Another thought would be if this is a new saw, Are all the mounting bolts tight? Are the tires crowned and trued to the wheels? If the tires havent been crowned they may have high and low spots which will lead to vibration.


----------



## Eric_S (Aug 26, 2009)

Make sure to check coplaner on the wheels by touching a straight edge across the entire width of both wheels. Checking the bottom of the top wheel against top of bottom wheel is not enough, you need to check straight edge that touches top and bottom of top wheel and top and bottom of bottom wheel for it to be truely coplanar.


----------



## BlairH (Jan 19, 2009)

I have the same saw and have had similar problems. That is until I bought a Link Belt form Lee Valley (link below). It helped quite a bit it still vibrates a little but definitely better. My problem also had to do with the blade, there were a few kinks in it. Hope that helps, good luck!

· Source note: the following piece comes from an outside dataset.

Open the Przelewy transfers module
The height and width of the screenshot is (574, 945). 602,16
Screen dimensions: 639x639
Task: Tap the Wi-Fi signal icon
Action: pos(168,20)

http://www.leevalley.com/wood/page.aspx?c=2&p=30051&cat=1,240,41067&ap=1


----------



## wiswood2 (Apr 12, 2008)

mine started to do that ,found out the pully on the moter came louse just enoght to make a lot of noise but still turn the blade. it wore the hole in the pully that it would wooble.
Chuck


----------



## ackychris (Feb 24, 2010)

I just found this method for balancing the wheels. I haven't tried it yet, but the spin-and-mark method is frustrating the heck out of me, so this will be my next attempt. It's a really interesting way to do it, so I thought I'd throw it out there for you guys. Here's the link:

http://wiki.owwm.com/Default.aspx?Page=BandsawBladeBalancing&AspxAutoDetectCookieSupport=1


----------



## barryvabeach (Jan 25, 2010)

The method in the link that Chris posted works great. I used nickels, dimes, and duct tape, but otherwise did what was recommended. If you have a vibration problem, start by isolating the components as much as you can . take off the drive belt and turn on the motor - check the Dial indicator to see what movement you have just from the motor - if there is no problem, then put on the belt and check ( without any blade). Unfortunately, there is no easy way to check just the belt, since an out of balance lower wheel will also cause a problem at this stage - but if you have a spare belt, or can borrow a link belt - you can switch that out at this stage to see if it a belt or wheel issue, if not put the stock belt back on and start balancing the lower wheel.


----------



## CreekWoodworker (May 15, 2009)

This might be too obvious of a suggestion, but sense it is a new saw make sure it's sitting flat on the floor. My bandsaw will vibrate a little depending on where in my basement I put it. My floor isn't exactly flat, just moving it a couple inches and it sits flat without vibration.


----------



## Wintersedge (Apr 5, 2010)

aahaa, glad I found this thread.. I am having the same issue with a delta band saw I just bought.. I was thinking about bolting it to the floor.


----------